To help us troubleshoot this, my boss asked me to program the unit to give a missed call to the server every hour. If we got a missed call, we knew that unit was still working. In countries like India, giving a missed call is a zero cost way to communicate. For example: You would pull up in front of a friend's place and give them a "missed call" to let them know that you are waiting outside etc.
Anyway, I implemented the logic and we sent off our field techs to intercept trucks at highways and update the firmware.
The way I implemented the logic was the unit was to call our server's modem number every hour at the top of the hour. No random delay nothing. So, soon after that, around 50 units tried to call our server at the same time. Remember the clocks in the units are being run off GPS and they are super accurate. This caused our telecom company's cell tower BTS to crash. Cell service in my office area, a busy part of Bangalore, was down for a whole 2 hours.

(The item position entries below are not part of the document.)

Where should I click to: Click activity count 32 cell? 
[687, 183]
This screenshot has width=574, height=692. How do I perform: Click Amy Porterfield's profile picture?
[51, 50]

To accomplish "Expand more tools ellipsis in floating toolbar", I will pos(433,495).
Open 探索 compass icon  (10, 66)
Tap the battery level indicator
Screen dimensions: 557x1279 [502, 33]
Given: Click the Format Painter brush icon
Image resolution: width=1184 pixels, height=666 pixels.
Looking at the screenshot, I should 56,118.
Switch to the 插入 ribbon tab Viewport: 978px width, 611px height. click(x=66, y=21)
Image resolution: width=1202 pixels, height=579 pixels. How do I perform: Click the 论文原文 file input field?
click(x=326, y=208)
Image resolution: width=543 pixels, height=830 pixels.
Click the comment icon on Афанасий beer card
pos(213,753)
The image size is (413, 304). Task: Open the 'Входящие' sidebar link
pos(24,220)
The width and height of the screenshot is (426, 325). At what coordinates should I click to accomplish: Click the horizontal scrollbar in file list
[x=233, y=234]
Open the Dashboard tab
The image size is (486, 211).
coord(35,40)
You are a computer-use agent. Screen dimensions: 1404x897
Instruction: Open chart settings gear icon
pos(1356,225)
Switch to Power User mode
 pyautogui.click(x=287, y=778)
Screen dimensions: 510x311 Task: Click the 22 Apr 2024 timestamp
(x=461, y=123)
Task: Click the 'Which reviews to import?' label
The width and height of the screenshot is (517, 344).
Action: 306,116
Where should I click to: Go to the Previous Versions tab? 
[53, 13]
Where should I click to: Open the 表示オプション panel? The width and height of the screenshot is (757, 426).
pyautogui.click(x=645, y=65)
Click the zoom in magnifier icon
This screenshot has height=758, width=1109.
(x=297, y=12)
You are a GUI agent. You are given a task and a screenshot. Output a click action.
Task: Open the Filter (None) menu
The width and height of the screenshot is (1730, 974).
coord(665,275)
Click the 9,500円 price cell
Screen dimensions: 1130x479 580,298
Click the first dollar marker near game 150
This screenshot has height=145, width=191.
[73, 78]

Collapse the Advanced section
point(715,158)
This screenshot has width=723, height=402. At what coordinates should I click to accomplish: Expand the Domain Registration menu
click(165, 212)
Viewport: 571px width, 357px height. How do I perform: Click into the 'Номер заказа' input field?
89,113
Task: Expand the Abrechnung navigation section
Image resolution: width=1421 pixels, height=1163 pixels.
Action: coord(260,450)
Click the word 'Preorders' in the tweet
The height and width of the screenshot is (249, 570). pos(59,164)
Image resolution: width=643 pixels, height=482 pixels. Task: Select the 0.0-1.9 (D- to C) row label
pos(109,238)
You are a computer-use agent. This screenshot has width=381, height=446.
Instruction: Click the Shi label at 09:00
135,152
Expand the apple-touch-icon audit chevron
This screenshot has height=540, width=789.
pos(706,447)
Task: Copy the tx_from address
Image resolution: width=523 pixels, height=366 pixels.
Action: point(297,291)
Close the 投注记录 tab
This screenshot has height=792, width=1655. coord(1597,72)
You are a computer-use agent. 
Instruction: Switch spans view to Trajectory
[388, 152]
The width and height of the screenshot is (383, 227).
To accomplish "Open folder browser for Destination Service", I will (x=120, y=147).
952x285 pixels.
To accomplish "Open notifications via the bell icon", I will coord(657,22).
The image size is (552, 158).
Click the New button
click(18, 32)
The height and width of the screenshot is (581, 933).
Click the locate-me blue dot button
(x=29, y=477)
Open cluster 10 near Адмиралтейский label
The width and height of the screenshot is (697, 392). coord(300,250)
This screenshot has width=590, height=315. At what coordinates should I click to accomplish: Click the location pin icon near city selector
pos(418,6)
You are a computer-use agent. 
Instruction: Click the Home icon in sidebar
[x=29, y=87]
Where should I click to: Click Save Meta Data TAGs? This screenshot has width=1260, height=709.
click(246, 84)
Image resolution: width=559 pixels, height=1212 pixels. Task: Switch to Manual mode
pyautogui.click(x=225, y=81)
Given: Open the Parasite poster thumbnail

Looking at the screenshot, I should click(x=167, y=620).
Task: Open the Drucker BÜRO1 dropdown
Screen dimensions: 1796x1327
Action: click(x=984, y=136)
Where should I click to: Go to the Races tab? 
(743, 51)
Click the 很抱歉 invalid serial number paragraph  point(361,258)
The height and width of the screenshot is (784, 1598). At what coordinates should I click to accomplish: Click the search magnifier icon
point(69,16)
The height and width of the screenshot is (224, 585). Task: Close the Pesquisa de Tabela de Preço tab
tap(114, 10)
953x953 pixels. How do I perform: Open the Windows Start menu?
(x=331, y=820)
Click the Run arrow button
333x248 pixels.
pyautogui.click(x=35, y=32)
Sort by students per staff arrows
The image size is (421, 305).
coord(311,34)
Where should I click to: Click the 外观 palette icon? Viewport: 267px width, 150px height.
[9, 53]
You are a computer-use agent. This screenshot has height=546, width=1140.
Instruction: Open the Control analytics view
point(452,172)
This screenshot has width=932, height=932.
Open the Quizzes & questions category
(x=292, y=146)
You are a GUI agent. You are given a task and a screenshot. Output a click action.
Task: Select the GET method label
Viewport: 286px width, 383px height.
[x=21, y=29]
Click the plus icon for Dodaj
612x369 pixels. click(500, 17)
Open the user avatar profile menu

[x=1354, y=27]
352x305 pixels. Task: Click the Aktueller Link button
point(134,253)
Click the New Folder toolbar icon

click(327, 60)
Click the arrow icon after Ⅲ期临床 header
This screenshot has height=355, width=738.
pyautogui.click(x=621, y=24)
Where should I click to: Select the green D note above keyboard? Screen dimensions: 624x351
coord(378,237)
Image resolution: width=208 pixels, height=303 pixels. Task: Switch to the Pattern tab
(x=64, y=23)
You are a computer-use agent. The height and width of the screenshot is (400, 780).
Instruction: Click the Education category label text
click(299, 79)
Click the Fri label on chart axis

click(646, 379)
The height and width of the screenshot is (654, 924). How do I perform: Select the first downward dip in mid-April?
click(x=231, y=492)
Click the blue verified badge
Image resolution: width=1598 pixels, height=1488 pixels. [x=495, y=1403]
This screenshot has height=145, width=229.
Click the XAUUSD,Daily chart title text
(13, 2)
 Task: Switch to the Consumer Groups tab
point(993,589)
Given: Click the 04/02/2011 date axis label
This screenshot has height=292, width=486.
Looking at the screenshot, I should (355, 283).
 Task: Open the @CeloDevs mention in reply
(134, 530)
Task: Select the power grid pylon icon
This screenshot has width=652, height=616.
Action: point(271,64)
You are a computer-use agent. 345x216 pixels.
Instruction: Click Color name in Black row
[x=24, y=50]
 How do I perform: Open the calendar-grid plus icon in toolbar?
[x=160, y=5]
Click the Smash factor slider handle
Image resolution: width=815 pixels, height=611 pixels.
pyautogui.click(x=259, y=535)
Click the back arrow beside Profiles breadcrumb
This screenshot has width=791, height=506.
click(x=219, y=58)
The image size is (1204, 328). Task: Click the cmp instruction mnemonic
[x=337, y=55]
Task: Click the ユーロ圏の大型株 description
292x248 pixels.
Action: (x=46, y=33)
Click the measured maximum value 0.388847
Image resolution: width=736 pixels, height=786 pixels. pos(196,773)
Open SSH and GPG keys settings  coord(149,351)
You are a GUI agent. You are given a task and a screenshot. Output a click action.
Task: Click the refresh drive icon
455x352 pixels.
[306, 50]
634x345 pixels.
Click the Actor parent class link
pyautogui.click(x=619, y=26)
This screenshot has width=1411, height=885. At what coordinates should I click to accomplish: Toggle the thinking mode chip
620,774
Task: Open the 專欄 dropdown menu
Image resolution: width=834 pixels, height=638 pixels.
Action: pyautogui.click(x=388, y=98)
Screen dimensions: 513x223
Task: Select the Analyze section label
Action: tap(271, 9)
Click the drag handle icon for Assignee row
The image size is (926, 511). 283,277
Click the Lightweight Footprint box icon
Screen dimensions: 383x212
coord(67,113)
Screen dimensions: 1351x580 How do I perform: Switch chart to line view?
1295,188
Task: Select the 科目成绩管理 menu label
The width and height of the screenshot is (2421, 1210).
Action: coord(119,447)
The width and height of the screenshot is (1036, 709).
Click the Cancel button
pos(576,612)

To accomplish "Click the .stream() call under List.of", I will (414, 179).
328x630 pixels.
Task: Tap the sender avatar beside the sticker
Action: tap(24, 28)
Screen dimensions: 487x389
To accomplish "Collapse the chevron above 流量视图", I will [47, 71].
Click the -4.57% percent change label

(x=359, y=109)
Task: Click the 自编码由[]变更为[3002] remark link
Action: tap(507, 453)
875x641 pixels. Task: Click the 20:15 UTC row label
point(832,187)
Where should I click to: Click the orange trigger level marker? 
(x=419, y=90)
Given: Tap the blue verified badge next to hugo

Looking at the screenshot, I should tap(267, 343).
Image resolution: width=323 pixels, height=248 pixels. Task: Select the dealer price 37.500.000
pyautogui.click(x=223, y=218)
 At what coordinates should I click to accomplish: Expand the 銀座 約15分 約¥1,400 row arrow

I was called into the telecom company's head office for their postmortem. They didn't yell at me or anything. They were super nice. In fact, when I finished explaining my side of the story, one of their engineers opened his wallet and gave a hundred rupees to another guy. Guess they were betting on the root cause. From what I understand, they escalated the bug to Ericsson who manufactured the BTS and got it fixed. For my part, I added a random delay and eventually removed that feature.
BTW, the term "missed call" may not be familiar to people outside India. For those not familiar, it's ringing a number and them disconnecting before they pick up. Serves to notify them that you called :)